Aim of the exercise.
Transcribe the part of the text on burden of proof and legal interpretation between "Wherever possible, it" and "prove you wrong.)", inclusive.

The U.S. burden and standard of proof in criminal cases: The burden is generally on the prosecutor to prove guilt and the standard is “beyond a reasonable doubt.” This burden of proof is consistent with an assumption that the accused is “innocent until proven guilty.” The criminal standard of proof is set at a relatively high level. In U.S. civil cases, the burden is generally on the plaintiff to prove his case by a “preponderance of the evidence.”

In general terms: the accuser has the burden of proof. He or she who accuses must prove it. I.e. with a seller’s disclosure – the seller doesn’t have to prove that they were unaware of a defect, the buyer must prove how the seller must have been aware of the defect.

Wherever possible, it will be advantageous to argue that your opponent must bear the burden of proof. Where there is no prior understanding about the allocation of the burden of proof, it is always helpful to argue for the allocation of the burden to your opponent. (As the accuser, you can flip the script on whom you’re accusing, especially if you’ve already provided a bit of evidence or sound reasoning – you can claim it’s now on them to prove you wrong.)

In informal discourse, you can shift the burden of proof with a simple “how do you know” in response to your opponent’s assertion. A savvy opponent might respond that it is not his job to sustain a burden of proof, but yours. He can do so simply by saying, “How do you know I’m wrong?”

– If someone complains about your behavior, you may argue that he has the burden of proving its danger or inappropriateness. If positions are reversed, and you complain about someone else’s behavior, and he attempts to allocate the burden of proof to you, you may assert that his special capabilities, other circumstances, or the special risks involved in his behavior, are reasons to allocate the burden of proof to him.

Point: You’ve done something wrong, and it has caused me harm. Counterpoint: i. It has not harmed you. ii.    It has not harmed you nearly as much as you say. iii.   Even though it has harmed you, there is nothing that I am required to do to compensate you. iv.    While I may be required to compensate you, you have no way to force me to do so.

– At the core of the legal profession, and at the core of the distinction between lawyers and others, is concern for process values.

We sometimes refer to these ‘process values’ as mere technicalities, or even worse as loopholes, but the legal profession and a rule-of-law-based society are committed to the principle that process values are real values and should sometimes overcome substantive values.

– Good process is a central component of good management and good policy making. Perhaps this is because good process, and the kind of careful analysis that is a hallmark of legal thought, is a way to question the emotional or unconsidered impulses that can adversely influence our decision-making.

– Effet Utile assumes that utilization of different words is intended to convey different meanings—that use of different words is not just for stylistic reasons or due to random unintentional usage variations.

– All verbal expression intended to govern future events is, by its nature, incomplete. This incompleteness is endemic to all verbal expression in law, including contracts and statutes. To the ordinary person, this is a problem; to the lawyer, it is an opportunity for advantage.

– “There are two opposing canons [of interpretation] on almost every point.”

– Three approaches to original intent: Subjective original intent (what the authors specifically had in mind); Objective original intent (what the author’s words meant at the time they were used); Objective original intent w/ intended evolutionary change (the author’s words were intended to develop over time)

One of the most attractive methods of legal interpretation is to refer to the context.

– In addition to examining meaning (of words), original intent, and context, interpretation of text can be approached by considering the purpose of the document.

Records.
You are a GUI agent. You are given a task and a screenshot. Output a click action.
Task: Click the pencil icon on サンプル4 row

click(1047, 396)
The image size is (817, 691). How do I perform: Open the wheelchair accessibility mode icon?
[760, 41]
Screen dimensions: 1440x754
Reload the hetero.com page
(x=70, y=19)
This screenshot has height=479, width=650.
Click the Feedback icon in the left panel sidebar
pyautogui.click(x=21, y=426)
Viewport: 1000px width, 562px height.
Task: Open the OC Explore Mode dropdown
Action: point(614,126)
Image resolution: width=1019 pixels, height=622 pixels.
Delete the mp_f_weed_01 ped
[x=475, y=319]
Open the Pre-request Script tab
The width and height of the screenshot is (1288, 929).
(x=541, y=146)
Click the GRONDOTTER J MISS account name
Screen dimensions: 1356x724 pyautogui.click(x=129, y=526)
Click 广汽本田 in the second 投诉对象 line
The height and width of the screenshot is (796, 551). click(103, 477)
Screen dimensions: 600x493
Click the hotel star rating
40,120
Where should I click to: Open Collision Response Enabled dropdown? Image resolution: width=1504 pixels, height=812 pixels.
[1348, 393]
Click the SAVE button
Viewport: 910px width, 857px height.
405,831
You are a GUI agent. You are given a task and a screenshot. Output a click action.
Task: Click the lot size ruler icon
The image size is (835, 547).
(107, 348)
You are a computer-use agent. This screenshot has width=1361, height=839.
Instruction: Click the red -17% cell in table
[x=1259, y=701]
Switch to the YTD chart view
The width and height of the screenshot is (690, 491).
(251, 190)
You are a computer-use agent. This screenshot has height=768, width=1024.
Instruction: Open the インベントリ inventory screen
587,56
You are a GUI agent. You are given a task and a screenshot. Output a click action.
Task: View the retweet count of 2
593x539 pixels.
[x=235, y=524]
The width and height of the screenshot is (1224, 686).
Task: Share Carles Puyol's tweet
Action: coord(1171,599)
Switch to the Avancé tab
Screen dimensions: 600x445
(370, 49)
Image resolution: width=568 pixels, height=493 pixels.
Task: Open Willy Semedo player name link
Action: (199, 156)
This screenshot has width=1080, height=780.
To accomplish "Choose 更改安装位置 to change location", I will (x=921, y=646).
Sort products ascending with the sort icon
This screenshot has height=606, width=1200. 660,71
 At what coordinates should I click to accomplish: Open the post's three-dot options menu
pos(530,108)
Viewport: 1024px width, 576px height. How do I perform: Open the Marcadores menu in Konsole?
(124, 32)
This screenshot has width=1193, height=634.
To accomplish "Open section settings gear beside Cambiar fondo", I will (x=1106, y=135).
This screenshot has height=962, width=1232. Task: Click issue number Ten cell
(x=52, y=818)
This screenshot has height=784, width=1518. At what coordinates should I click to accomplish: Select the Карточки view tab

Answer section.
Wherever possible, it will be advantageous to argue that your opponent must bear the burden of proof. Where there is no prior understanding about the allocation of the burden of proof, it is always helpful to argue for the allocation of the burden to your opponent. (As the accuser, you can flip the script on whom you’re accusing, especially if you’ve already provided a bit of evidence or sound reasoning – you can claim it’s now on them to prove you wrong.)